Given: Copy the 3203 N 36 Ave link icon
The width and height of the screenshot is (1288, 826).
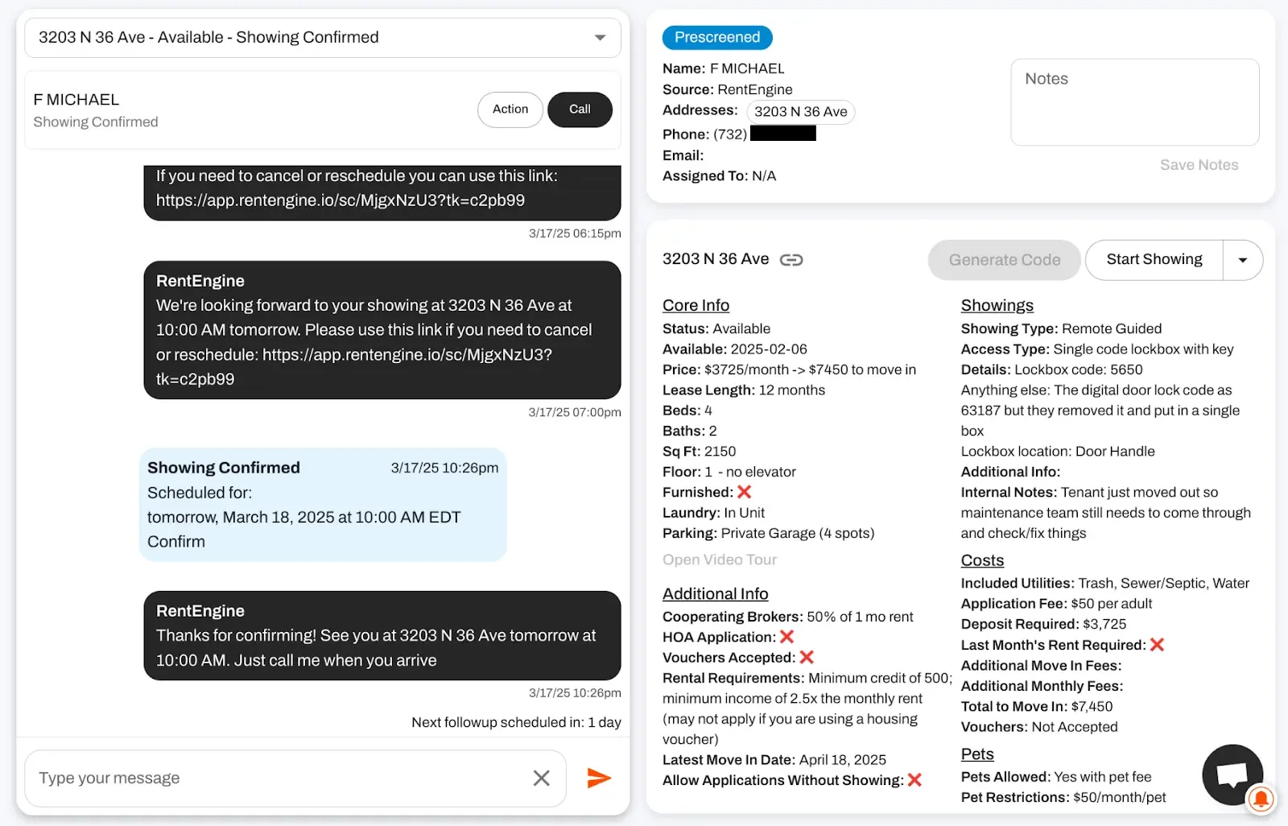Looking at the screenshot, I should pos(791,260).
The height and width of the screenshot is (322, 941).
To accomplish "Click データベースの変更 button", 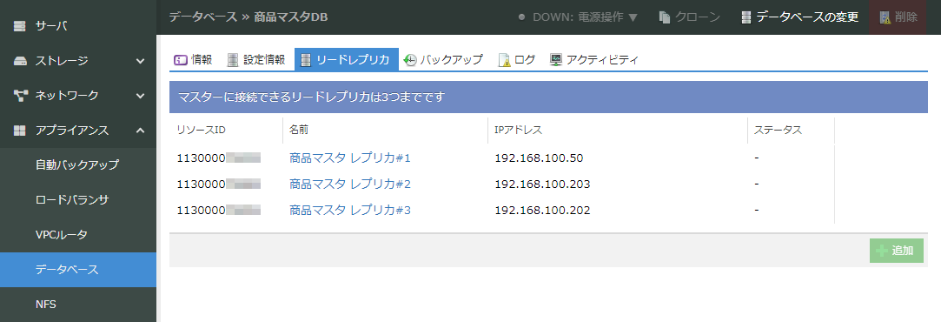I will [x=800, y=17].
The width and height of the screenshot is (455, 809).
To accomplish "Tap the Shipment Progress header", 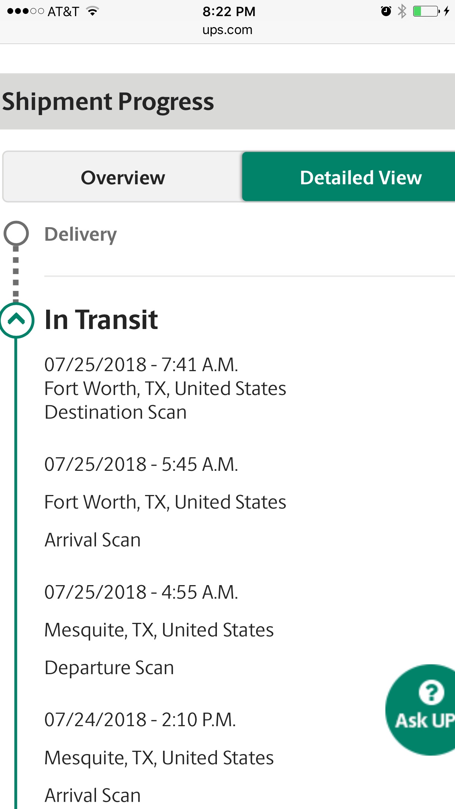I will [x=108, y=101].
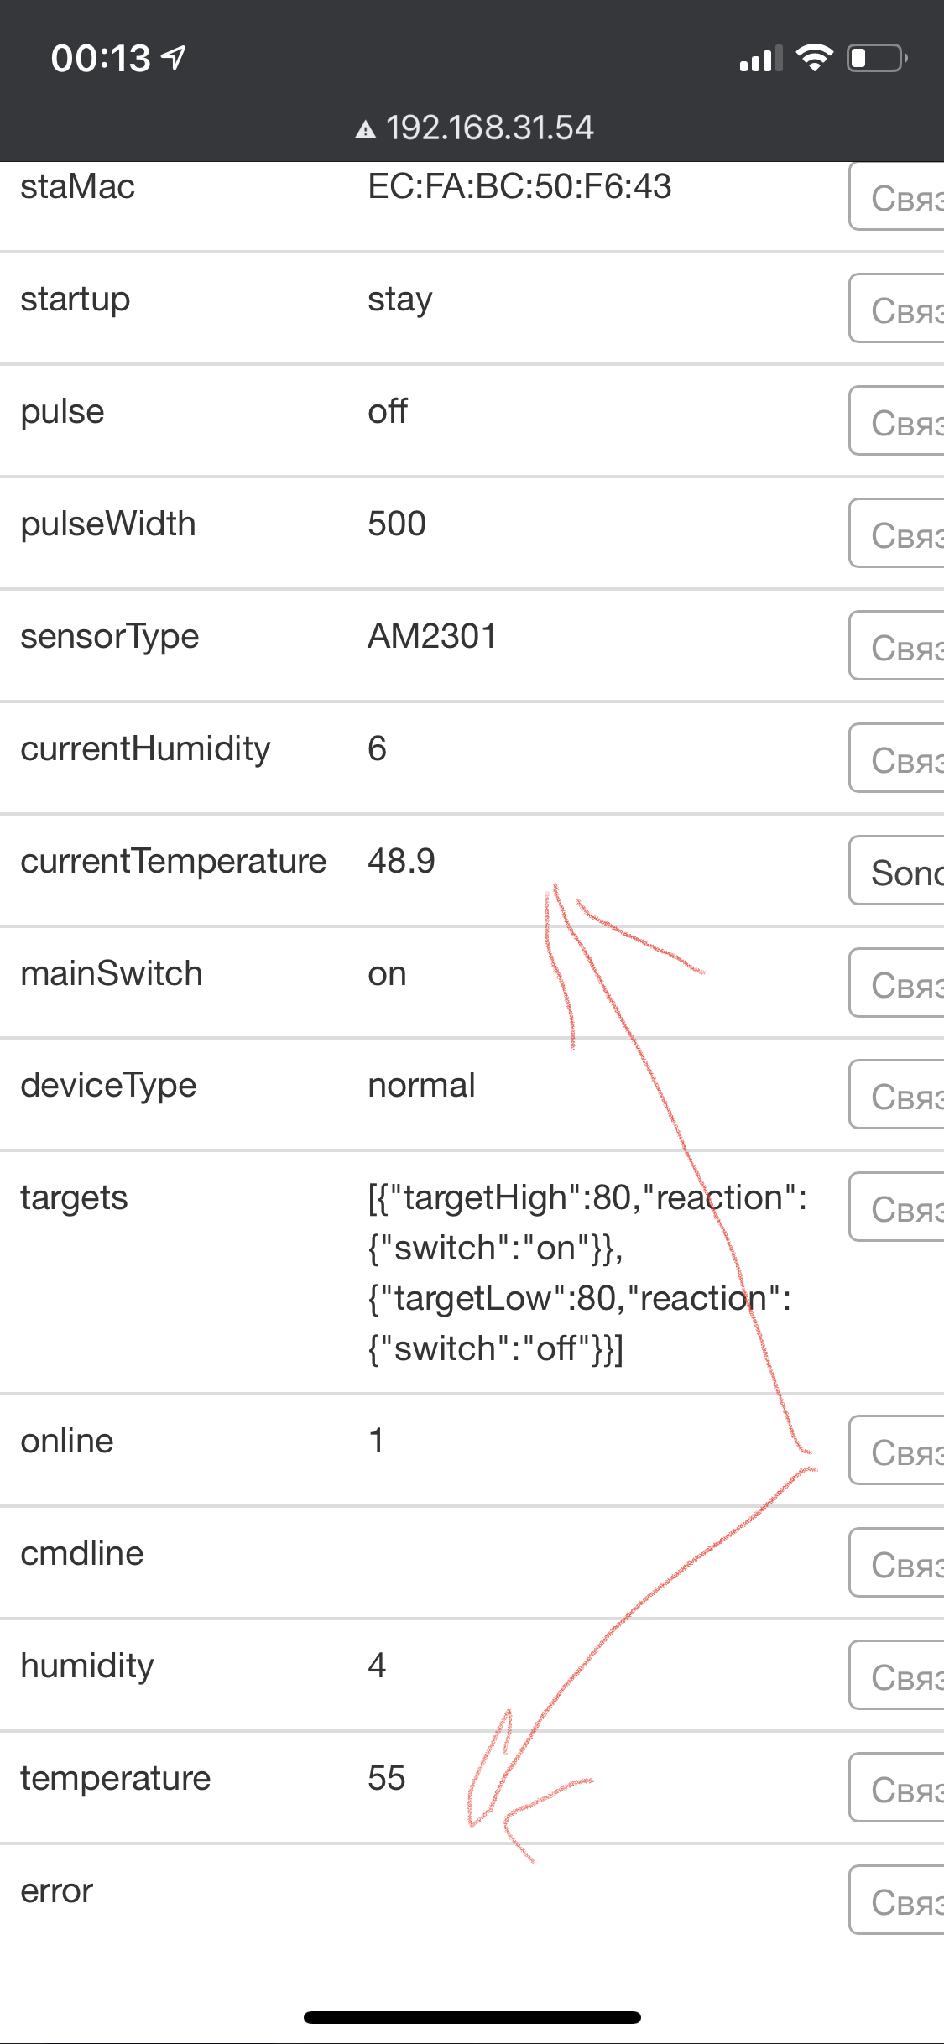Tap the 192.168.31.54 address bar
This screenshot has height=2044, width=944.
coord(489,128)
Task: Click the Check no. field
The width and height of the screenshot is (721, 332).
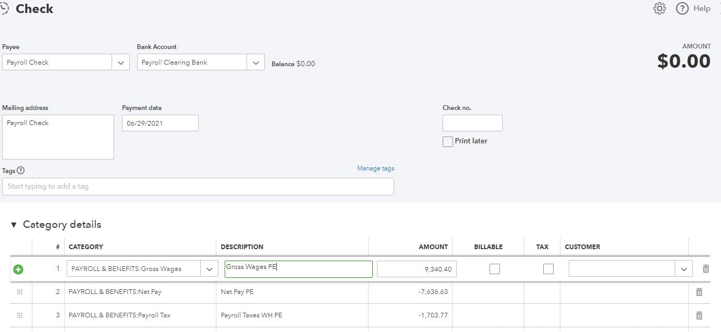Action: point(472,122)
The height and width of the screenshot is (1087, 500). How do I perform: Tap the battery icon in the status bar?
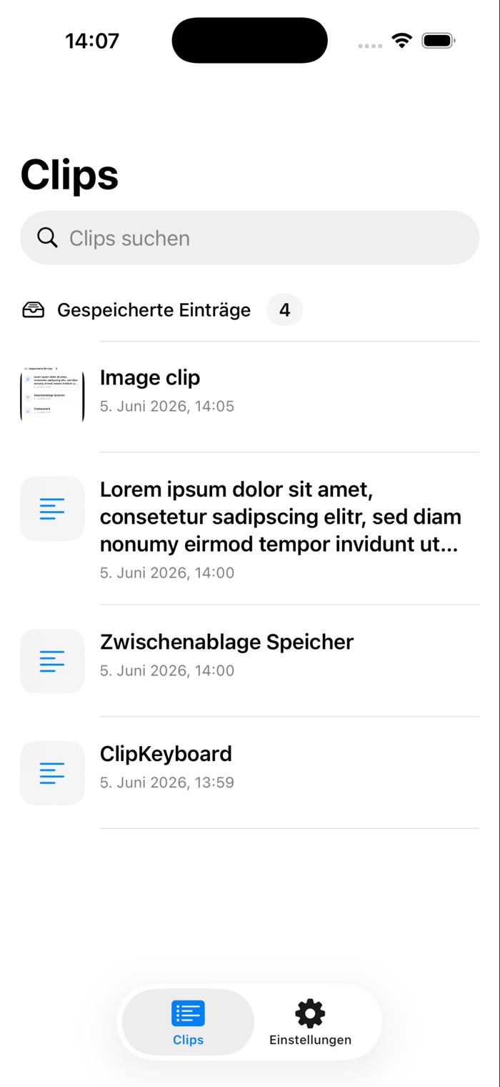439,41
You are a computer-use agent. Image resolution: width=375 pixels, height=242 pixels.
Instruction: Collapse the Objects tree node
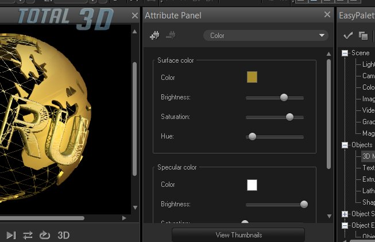pyautogui.click(x=345, y=145)
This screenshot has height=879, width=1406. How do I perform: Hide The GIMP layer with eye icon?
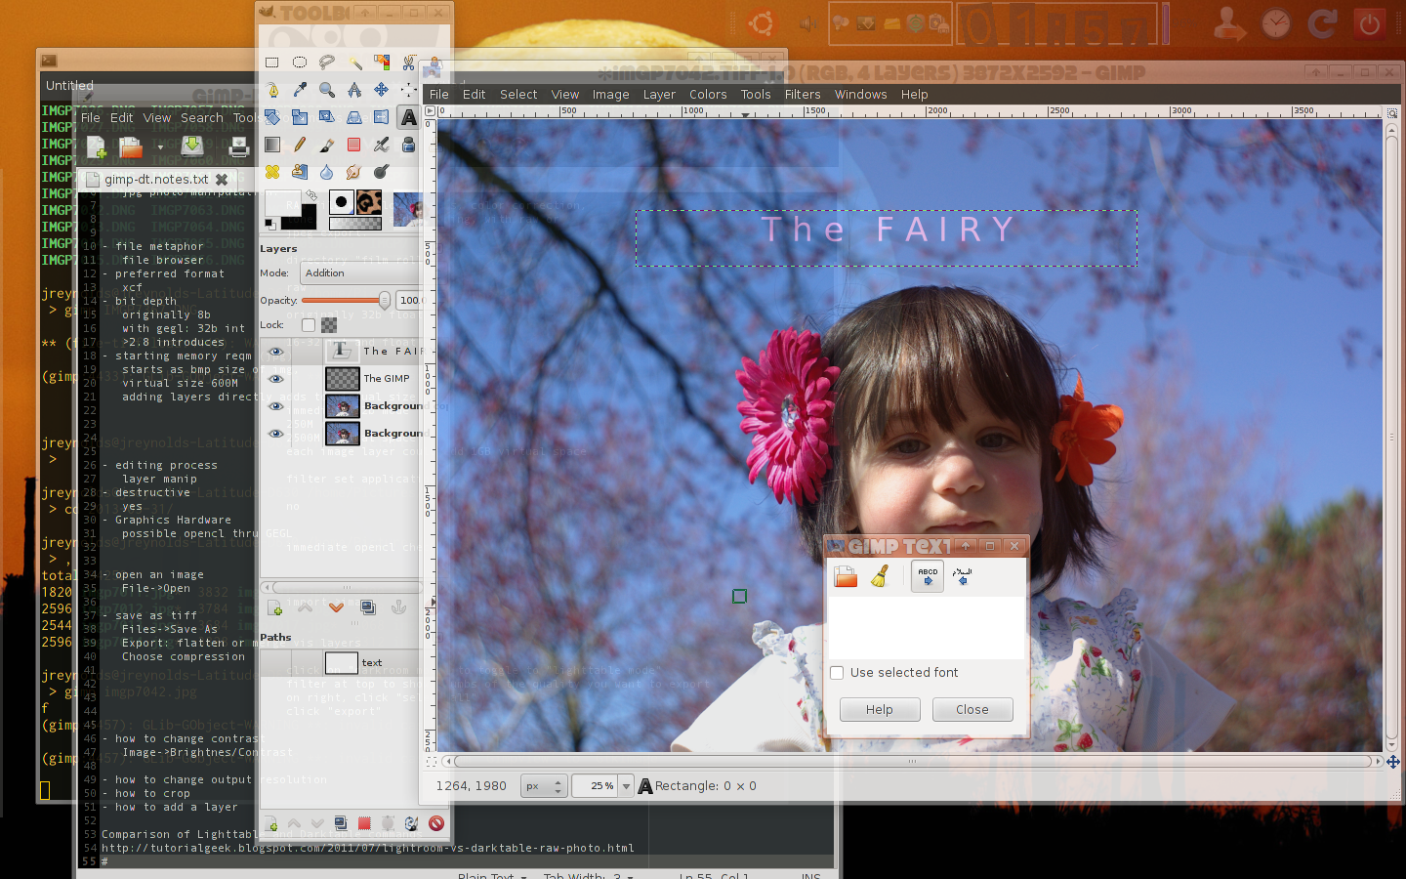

----------

• TASK TO CARRY OUT
The required output is the lines from the one containing "Instruction: Collapse the Objects tree node" through the end of the data, printed exactly, with no pictures.

• EXERCISE OUTPUT
Instruction: Collapse the Objects tree node
pyautogui.click(x=345, y=145)
This screenshot has height=879, width=1406. How do I perform: Hide The GIMP layer with eye icon?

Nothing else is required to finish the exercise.